§ Dataset excerpts
◆ ◆ ◆ ◆

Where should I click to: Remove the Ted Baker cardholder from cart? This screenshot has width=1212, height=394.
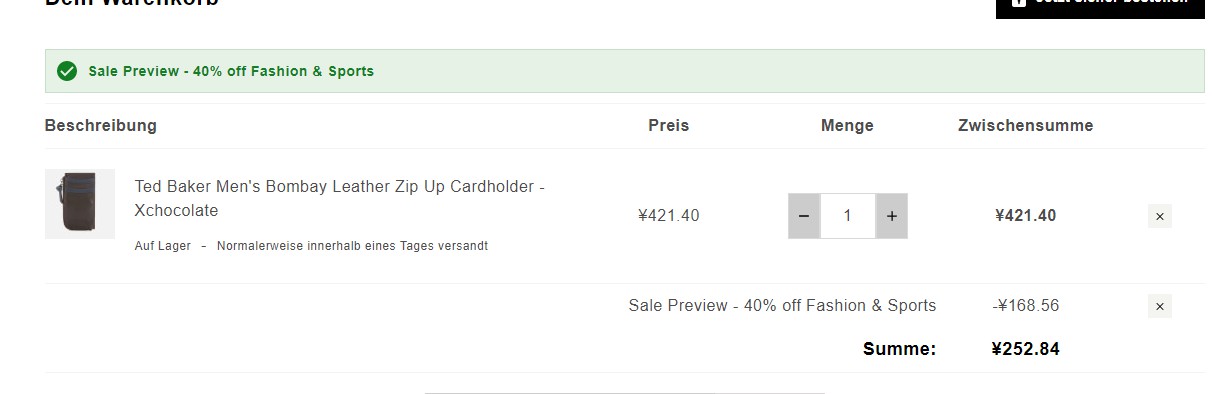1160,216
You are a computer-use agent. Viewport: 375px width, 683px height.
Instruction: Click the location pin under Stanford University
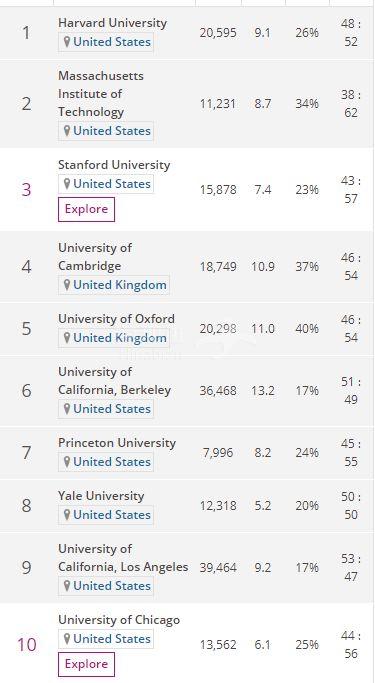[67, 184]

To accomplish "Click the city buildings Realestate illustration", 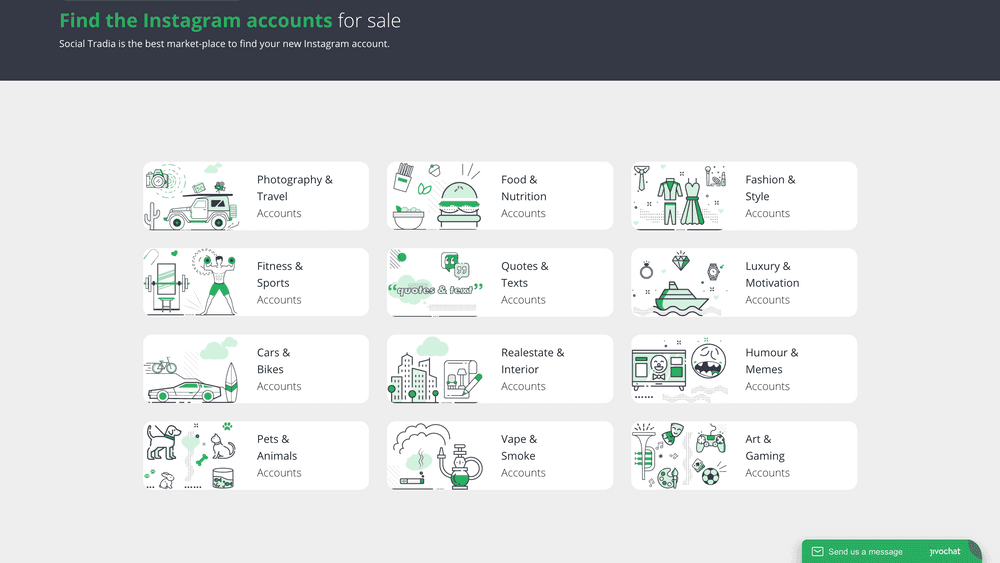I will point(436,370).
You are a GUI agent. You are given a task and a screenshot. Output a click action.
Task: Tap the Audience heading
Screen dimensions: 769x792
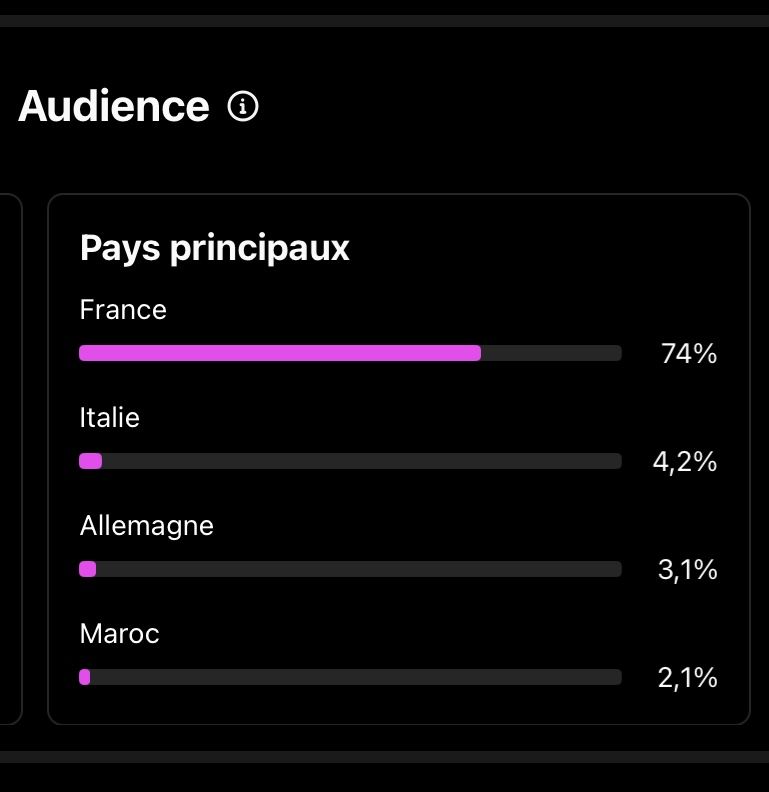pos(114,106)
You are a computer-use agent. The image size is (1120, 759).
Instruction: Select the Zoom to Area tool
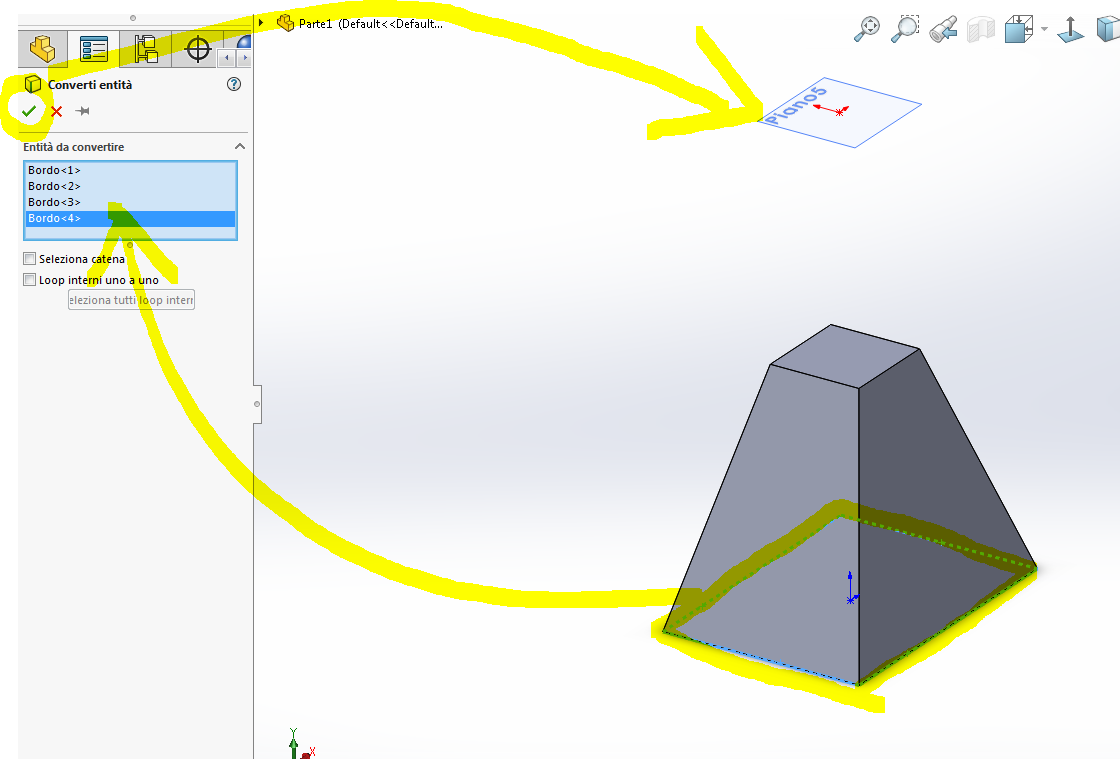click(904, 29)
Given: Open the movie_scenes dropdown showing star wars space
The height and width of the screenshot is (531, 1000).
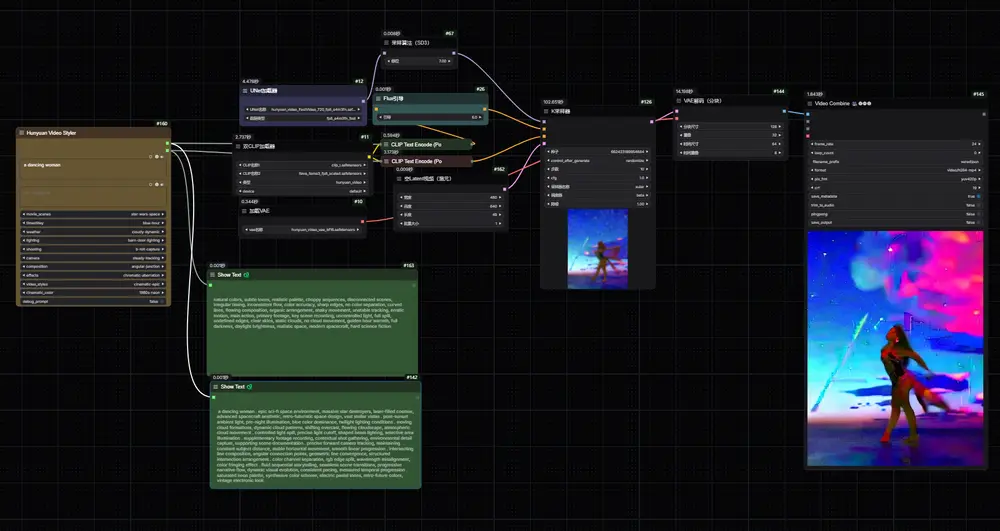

◆ ◆ ◆ ◆

§ Your objective
If a line contains the word "computer", it counts; say how many such lines the records hold, and give only that number.

§ Task solution
2